Srry Op that Grin in my last post is a bit lighthearted for this thread. My point is though that there are LOTS of ways to do this issue 'fairly'. The way your h is managing it is NOT one of them.

HillyWallaby · 25/03/2012 10:32

I absolutely could NOT live with a man like this. Not in a million years. I don't understand how people even end up married to men like this in the first place quite honestly.

travailtotravel · 25/03/2012 10:33

Something in your opening post makes me wonder what has happened or what is going on? It sounds like his need to control is verging on the panic.

Do you have debts (beyond the mortgage) or could he have run up debts without you knowing?

What he is doing is completely not normal, and OP must protect herself, but i think there are efforts at conversations/uncovering the truth to be done first, before she rushes into something that will turn the world upside down again.

exexe · 25/03/2012 10:42

This makes me so angry.
How is it ok for him to be paying off a sports car which I'm assuming is not a family car and then having the gall to make you hand over your money to him and begrudging you spending on normal every day stuff?
How much money does he have left over to spend on himself?
This is not normal behaviour and he sounds like a nasty,immature, selfish man.

victorialucas · 25/03/2012 10:42

Financial abuse is a form of domestic violence.
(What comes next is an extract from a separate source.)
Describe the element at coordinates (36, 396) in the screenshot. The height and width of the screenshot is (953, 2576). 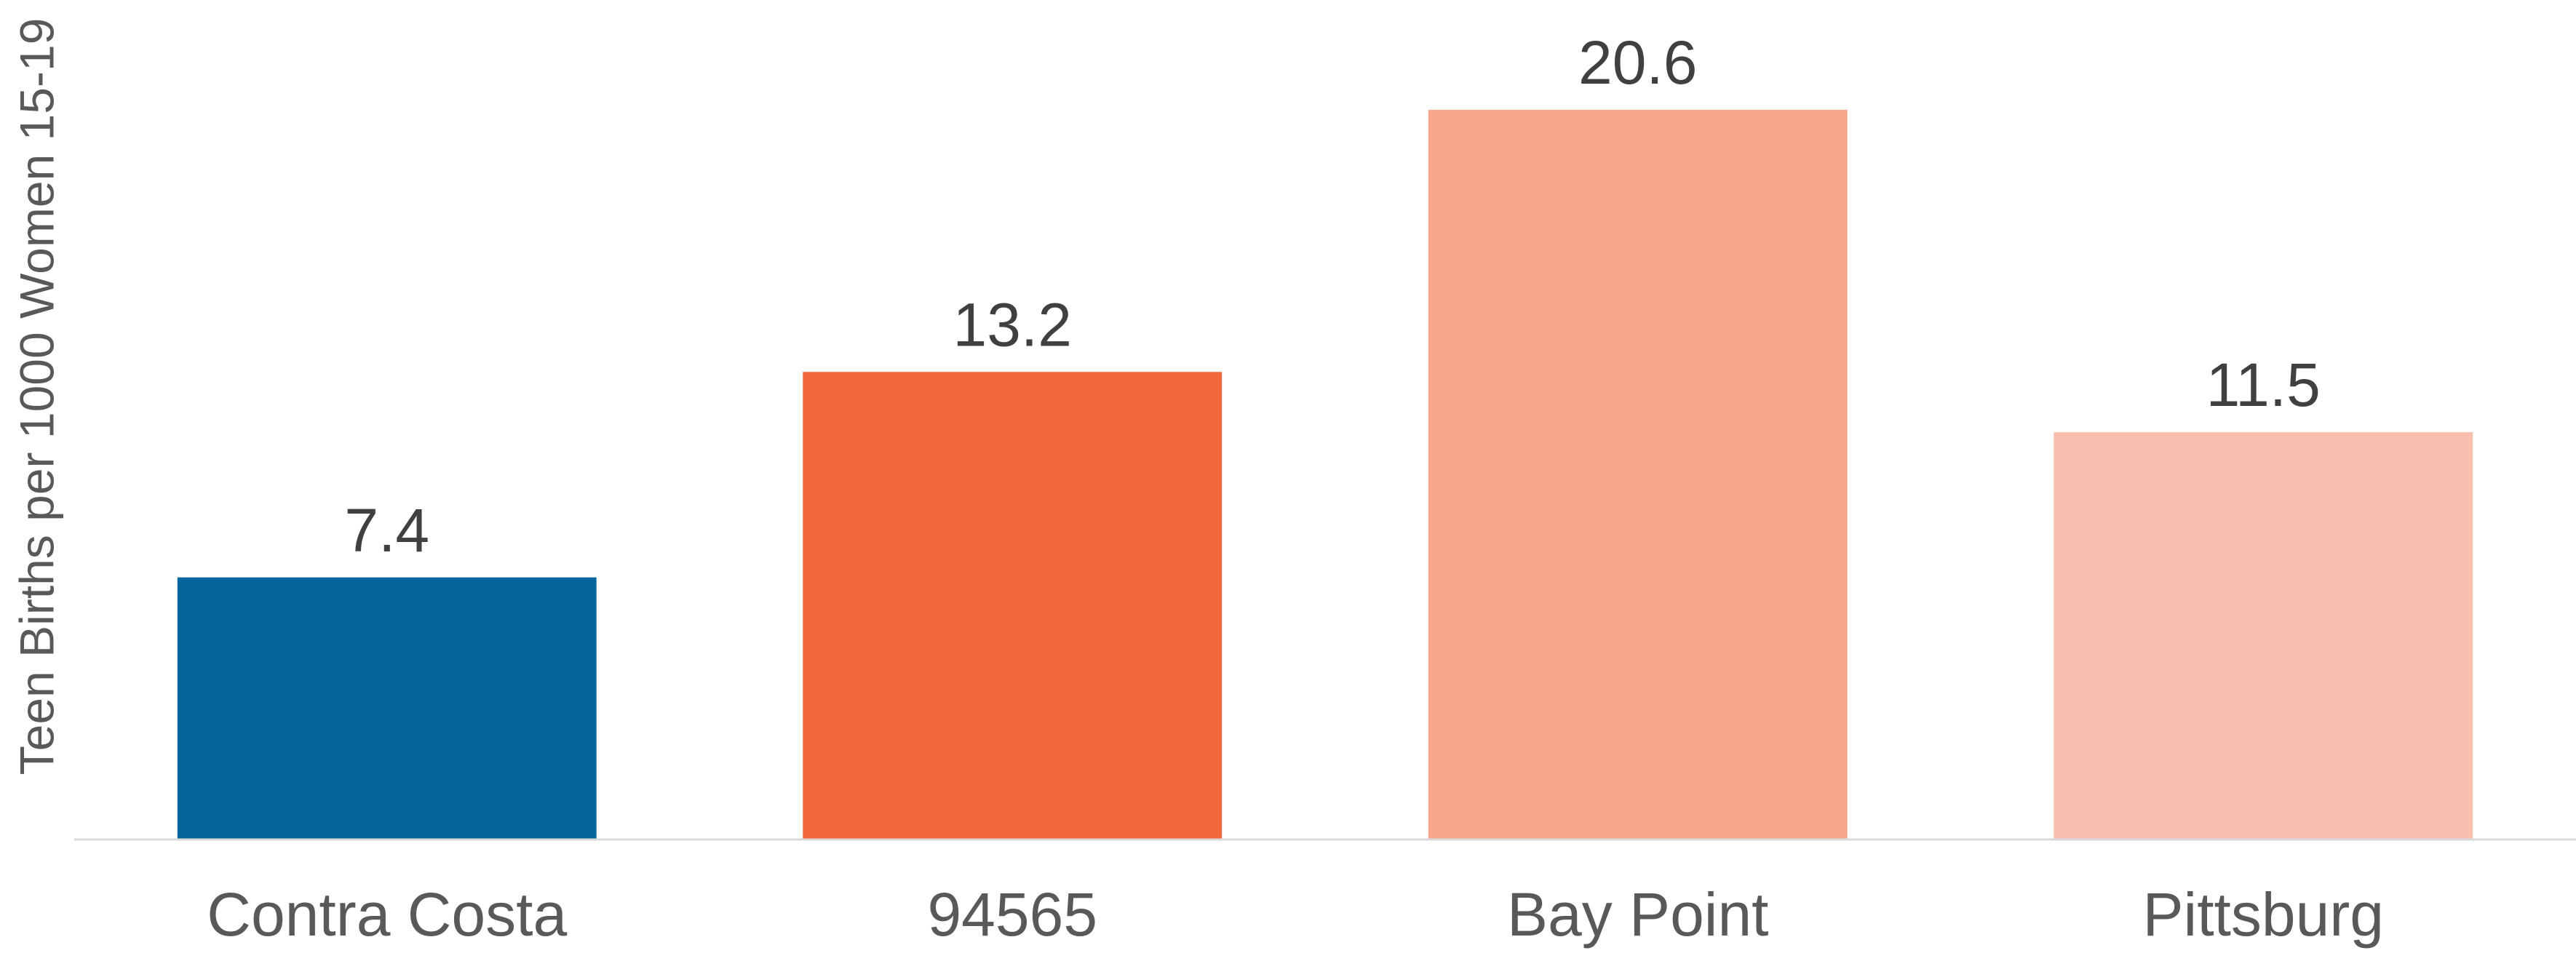
I see `y-axis-label: Teen Births per 1000 Women 15-19` at that location.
Contact NZ women's aid.

BoffinMum · 25/03/2012 10:46

Indeed, NL!

We are a bit managerial in our personal approach - cashbooks and everything. Even worse than just Excel!

TotemPole · 25/03/2012 10:50

netty, what are you teaching in NZ?

zeropinterest · 25/03/2012 13:36

Netty, see that lawyer. Ask what will happen if you divorce in NZ and he wants to stay there. Are any of you dual citizens or were any of the kids born there? Are you out there for a fixed term contract?

OnceHomeless · 25/03/2012 13:37

What is it with people saying things like 'You shouldn't have married him; he must have been like this before...'?

People can and do change. Abusers quite frequently 'build up' to abusive behaviour. If this was domestic violence, rather than financial abuse, would those posters be asking the same question, or making the same unhelpful observation? Couples can be together for years before the abuser starts his or her behaviour. I was married for eight years when my previously kind and placid husband decided one day to knock seven shades of shit out of me. The financial abuse had started about a year earlier, when my situation changed from main breadwinner to SAHM. Over the next year he got progressively more controlling until I found myself with no money to call my own and having to account for every penny of the inadequate money he so generously handed over to me to buy food with.

Netty, your situation is not 'normal' or 'acceptable'. I don't know if your husband is a New Zealander or not - obviously this may affect your options - but arm yourself with as much information as possible and start preparing to leave the bastard.

claudedebussy · 25/03/2012 13:50

in our house we share everything. joint account. we both have hobbies that bring in a little and sometimes i'll pay for a holiday out of my hobby and dh will contribute to the next holiday. we talk about all our expenses and work out budgets together. it works.

this concept of my money and yours doesn't work in a marriage.

good luck. sounds like he doesn't contribute very much and you'd be better off on your own anyway, with your family around for support. what does he actually bring to the table? love and respect?